**INSTRUCTIONS FOR THE TASK:** Each line of the listing is to be retyped exactly as given.

**MATERIAL FOR THIS EXERCISE:**
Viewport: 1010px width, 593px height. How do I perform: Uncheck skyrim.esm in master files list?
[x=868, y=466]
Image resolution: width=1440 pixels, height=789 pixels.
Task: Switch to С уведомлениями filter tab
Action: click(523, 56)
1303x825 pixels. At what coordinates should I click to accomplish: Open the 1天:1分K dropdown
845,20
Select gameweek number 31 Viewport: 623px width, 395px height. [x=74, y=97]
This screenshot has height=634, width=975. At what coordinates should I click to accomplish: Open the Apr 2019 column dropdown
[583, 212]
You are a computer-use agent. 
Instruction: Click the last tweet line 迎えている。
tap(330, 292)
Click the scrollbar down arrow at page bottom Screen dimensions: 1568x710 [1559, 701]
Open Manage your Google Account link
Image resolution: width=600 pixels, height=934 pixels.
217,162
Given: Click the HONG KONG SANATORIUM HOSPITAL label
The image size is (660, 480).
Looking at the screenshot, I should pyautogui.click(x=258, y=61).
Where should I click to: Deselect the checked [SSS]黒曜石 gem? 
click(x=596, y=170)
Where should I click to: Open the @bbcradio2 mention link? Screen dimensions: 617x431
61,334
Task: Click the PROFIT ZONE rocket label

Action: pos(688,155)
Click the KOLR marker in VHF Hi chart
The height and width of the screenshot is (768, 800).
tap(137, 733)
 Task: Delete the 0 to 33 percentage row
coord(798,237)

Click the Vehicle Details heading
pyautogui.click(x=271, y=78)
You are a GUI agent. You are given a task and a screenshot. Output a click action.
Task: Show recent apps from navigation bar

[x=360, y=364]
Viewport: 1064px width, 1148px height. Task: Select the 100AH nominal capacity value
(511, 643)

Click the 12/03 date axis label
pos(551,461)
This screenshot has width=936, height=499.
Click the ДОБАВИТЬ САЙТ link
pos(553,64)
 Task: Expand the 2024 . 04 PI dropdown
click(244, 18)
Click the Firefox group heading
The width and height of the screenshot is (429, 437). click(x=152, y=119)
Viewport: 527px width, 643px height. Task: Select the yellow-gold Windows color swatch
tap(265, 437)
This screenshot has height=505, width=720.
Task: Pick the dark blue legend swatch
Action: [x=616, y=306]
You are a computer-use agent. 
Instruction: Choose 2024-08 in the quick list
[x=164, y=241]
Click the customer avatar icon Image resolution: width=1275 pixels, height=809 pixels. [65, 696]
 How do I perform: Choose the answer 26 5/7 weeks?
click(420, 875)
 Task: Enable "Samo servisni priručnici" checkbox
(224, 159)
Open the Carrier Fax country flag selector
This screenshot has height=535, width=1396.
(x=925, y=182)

**SOLUTION TO THIS TASK:**
Viewport: 1010px width, 593px height. How do I perform: Uncheck skyrim.esm in master files list?
[x=868, y=466]
Image resolution: width=1440 pixels, height=789 pixels.
Task: Switch to С уведомлениями filter tab
Action: click(523, 56)
1303x825 pixels. At what coordinates should I click to accomplish: Open the 1天:1分K dropdown
845,20
Select gameweek number 31 Viewport: 623px width, 395px height. [x=74, y=97]
This screenshot has height=634, width=975. At what coordinates should I click to accomplish: Open the Apr 2019 column dropdown
[583, 212]
You are a computer-use agent. 
Instruction: Click the last tweet line 迎えている。
tap(330, 292)
Click the scrollbar down arrow at page bottom Screen dimensions: 1568x710 [1559, 701]
Open Manage your Google Account link
Image resolution: width=600 pixels, height=934 pixels.
217,162
Given: Click the HONG KONG SANATORIUM HOSPITAL label
The image size is (660, 480).
Looking at the screenshot, I should pyautogui.click(x=258, y=61).
Where should I click to: Deselect the checked [SSS]黒曜石 gem? 
click(x=596, y=170)
Where should I click to: Open the @bbcradio2 mention link? Screen dimensions: 617x431
61,334
Task: Click the PROFIT ZONE rocket label

Action: pos(688,155)
Click the KOLR marker in VHF Hi chart
The height and width of the screenshot is (768, 800).
tap(137, 733)
 Task: Delete the 0 to 33 percentage row
coord(798,237)

Click the Vehicle Details heading
pyautogui.click(x=271, y=78)
You are a GUI agent. You are given a task and a screenshot. Output a click action.
Task: Show recent apps from navigation bar

[x=360, y=364]
Viewport: 1064px width, 1148px height. Task: Select the 100AH nominal capacity value
(511, 643)

Click the 12/03 date axis label
pos(551,461)
This screenshot has width=936, height=499.
Click the ДОБАВИТЬ САЙТ link
pos(553,64)
 Task: Expand the 2024 . 04 PI dropdown
click(244, 18)
Click the Firefox group heading
The width and height of the screenshot is (429, 437). click(x=152, y=119)
Viewport: 527px width, 643px height. Task: Select the yellow-gold Windows color swatch
tap(265, 437)
This screenshot has height=505, width=720.
Task: Pick the dark blue legend swatch
Action: [x=616, y=306]
You are a computer-use agent. 
Instruction: Choose 2024-08 in the quick list
[x=164, y=241]
Click the customer avatar icon Image resolution: width=1275 pixels, height=809 pixels. [65, 696]
 How do I perform: Choose the answer 26 5/7 weeks?
click(420, 875)
 Task: Enable "Samo servisni priručnici" checkbox
(224, 159)
Open the Carrier Fax country flag selector
This screenshot has height=535, width=1396.
(x=925, y=182)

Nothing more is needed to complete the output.